» **Problem to work on**: Reproduce the data below verbatim from the line containing "Mentions légales (71, 59)" through its final line, and produce nothing more.

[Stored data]
****
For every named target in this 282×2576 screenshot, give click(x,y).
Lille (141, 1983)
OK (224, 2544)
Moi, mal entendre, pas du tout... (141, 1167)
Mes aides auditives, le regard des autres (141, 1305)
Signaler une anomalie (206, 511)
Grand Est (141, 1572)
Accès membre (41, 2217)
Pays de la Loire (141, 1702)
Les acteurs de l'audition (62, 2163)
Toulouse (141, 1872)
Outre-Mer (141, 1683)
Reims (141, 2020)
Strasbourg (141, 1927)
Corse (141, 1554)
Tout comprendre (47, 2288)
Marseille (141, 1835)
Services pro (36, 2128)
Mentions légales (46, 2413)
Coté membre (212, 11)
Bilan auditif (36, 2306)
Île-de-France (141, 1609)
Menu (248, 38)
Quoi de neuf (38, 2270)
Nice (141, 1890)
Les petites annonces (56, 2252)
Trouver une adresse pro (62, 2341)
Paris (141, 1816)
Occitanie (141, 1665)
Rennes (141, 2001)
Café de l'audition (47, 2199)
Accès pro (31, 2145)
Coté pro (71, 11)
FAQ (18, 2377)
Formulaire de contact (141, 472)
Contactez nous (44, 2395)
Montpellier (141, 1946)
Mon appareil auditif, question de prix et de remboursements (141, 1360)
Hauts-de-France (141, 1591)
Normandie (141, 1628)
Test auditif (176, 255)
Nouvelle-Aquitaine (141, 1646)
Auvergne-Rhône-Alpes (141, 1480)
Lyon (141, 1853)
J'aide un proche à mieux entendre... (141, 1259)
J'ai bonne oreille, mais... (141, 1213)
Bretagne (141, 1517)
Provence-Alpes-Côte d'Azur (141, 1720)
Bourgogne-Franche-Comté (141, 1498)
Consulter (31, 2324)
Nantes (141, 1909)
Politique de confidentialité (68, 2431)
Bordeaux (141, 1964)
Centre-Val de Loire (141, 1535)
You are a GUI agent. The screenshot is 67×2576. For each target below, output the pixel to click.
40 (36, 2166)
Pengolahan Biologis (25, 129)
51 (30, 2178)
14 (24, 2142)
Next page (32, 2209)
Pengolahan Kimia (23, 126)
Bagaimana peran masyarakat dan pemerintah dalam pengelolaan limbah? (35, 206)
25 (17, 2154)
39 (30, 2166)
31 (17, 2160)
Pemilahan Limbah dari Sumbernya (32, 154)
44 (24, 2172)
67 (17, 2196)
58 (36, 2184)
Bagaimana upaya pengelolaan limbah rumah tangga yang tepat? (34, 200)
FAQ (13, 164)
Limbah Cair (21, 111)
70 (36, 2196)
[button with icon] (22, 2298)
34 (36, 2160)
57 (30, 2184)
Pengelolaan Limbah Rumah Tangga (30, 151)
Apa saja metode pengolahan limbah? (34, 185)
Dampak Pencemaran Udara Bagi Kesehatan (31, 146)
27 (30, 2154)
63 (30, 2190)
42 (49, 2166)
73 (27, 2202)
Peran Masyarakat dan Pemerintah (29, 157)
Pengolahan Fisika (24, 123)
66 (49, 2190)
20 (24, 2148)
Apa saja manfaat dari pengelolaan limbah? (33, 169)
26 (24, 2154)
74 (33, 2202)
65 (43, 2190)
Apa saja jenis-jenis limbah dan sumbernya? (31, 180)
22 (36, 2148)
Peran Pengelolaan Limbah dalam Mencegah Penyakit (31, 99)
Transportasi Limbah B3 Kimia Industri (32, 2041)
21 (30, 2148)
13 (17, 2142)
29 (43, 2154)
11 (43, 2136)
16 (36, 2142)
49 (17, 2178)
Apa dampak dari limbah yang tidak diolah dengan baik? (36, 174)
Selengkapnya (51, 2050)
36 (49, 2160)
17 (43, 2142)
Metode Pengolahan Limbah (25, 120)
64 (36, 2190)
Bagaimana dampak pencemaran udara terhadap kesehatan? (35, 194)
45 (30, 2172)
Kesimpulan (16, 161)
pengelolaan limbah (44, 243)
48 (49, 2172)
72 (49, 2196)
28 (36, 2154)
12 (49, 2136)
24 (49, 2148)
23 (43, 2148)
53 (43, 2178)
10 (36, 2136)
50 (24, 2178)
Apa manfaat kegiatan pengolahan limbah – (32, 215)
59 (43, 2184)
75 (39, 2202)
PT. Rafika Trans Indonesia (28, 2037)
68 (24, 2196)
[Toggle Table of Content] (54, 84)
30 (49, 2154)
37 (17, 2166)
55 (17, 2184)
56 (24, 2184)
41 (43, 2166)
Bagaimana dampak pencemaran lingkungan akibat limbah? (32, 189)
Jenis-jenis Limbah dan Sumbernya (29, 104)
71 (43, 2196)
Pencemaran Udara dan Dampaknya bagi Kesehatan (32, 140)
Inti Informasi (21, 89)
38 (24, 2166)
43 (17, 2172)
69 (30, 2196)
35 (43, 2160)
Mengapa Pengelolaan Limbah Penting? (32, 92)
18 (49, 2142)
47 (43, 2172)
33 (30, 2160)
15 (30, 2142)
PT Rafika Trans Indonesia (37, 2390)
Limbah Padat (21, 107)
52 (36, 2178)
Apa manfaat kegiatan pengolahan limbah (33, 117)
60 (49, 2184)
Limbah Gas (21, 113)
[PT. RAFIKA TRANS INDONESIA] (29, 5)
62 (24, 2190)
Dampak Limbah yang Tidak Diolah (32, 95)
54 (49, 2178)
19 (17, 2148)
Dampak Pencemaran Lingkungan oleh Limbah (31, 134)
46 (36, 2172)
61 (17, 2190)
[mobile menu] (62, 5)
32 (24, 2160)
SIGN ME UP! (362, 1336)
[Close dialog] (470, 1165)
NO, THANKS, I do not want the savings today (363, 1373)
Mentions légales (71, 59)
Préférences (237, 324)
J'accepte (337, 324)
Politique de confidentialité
****
» **Response area**:
Mentions légales (71, 59)
Préférences (237, 324)
J'accepte (337, 324)
Politique de confidentialité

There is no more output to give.